While the economy has prospered, opposition parties complain that Kagame’s party dominates the electoral commission and that they have been blocked from registering presidential candidates. Incidents of harassment and intimidation have increased ahead of the vote, Human Rights Watch says.
‘Diverging Stories’
The controversy may weigh on investors after the election, said Yvonne Mhango, head of Africa research at Johannesburg-based Standard Bank Group Ltd.
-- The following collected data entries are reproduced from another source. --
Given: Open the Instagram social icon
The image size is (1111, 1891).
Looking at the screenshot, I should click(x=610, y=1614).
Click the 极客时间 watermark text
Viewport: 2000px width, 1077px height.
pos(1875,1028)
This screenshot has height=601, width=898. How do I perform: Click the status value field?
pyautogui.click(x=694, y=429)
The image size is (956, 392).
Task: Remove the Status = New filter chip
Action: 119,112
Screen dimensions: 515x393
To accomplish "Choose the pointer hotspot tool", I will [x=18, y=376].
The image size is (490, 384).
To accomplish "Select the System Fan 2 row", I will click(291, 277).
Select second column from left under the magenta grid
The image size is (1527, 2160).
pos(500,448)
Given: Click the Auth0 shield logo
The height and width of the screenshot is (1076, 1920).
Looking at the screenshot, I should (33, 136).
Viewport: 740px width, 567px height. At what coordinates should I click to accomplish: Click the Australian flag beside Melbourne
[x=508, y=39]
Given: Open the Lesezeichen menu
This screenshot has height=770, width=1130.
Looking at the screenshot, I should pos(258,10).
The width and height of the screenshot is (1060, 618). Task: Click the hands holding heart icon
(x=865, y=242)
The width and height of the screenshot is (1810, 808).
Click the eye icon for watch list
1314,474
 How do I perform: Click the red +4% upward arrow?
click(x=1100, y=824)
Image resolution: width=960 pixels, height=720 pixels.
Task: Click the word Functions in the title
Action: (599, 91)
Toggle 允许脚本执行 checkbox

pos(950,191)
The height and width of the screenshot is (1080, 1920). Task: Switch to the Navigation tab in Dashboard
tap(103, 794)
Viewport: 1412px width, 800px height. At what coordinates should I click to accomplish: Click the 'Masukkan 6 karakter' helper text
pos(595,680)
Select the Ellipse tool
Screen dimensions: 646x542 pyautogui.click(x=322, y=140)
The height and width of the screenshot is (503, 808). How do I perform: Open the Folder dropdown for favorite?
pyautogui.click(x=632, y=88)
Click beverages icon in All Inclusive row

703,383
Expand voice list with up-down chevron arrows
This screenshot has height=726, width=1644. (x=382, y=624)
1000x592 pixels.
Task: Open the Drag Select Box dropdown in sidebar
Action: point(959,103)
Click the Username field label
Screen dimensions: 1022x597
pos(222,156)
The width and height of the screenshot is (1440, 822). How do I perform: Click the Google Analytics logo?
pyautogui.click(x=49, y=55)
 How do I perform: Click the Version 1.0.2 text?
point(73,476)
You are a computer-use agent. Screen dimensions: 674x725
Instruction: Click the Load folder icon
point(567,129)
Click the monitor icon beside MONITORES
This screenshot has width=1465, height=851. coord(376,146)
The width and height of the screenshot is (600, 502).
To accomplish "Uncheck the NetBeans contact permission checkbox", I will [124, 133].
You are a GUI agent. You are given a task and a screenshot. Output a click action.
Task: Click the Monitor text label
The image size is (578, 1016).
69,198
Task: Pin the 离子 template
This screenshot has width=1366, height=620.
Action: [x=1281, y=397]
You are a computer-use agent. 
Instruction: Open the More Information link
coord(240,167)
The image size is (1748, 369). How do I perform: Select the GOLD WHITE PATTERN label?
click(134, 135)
Rwanda now has “two diverging stories” — the growing economy and the increasingly oppressive political environment, she said in an Aug. 4 telephone interview.
While the oppression will likely “ease or subside” once the election season ends, “I think private investors are going to be a lot more wary,” she added.
Their caution may be tempered by policies that have increased access to credit and simplified rules for business start-ups, which contributed to Rwanda’s selection as the “top reformer” in the World Bank’s 2010 Doing Business report.
“There are so many people in the donor community and the West that have invested themselves so strongly in Kagame,” Laura Morrison, an Africa analyst at Control Risks, a London political-risk management company, said in a telephone interview. “They would rather try and bring him back on the straight and narrow by talking to him than by criticizing him in public.”
For Foreign Affairs Minister Louise Mushikiwabo, all the talk about repression and crisis is “just election hype”.
“Come September, everything will get back to normal,” she said in a recent interview.
“Free and fair”
The donor community says the introduction of a revised electoral code should ensure a peaceful and technically sound ballot, following the European Union’s recommendations after the 2008 legislative elections where they found procedural irregularities in over half the polling stations.
Frans Makken, Dutch ambassador and co-chair of the EU fund for the NEC, said results will be published outside polling stations and ballot boxes numbered to aid transparency.
“The electoral law has been adjusted for the better, thousands of volunteers have received training, instructions have been adjusted in line with EU observations. We trust that the conduct of the elections will be free and fair,” Makken told Reuters last week.
“There are four presidential candidates who all get a fair chance to campaign and to get their manifestos across to the electorate… But the sheer size of the RPF, and the fact that it has seven years of successful socio-economic development to show for, makes it very difficult for the others to compete.”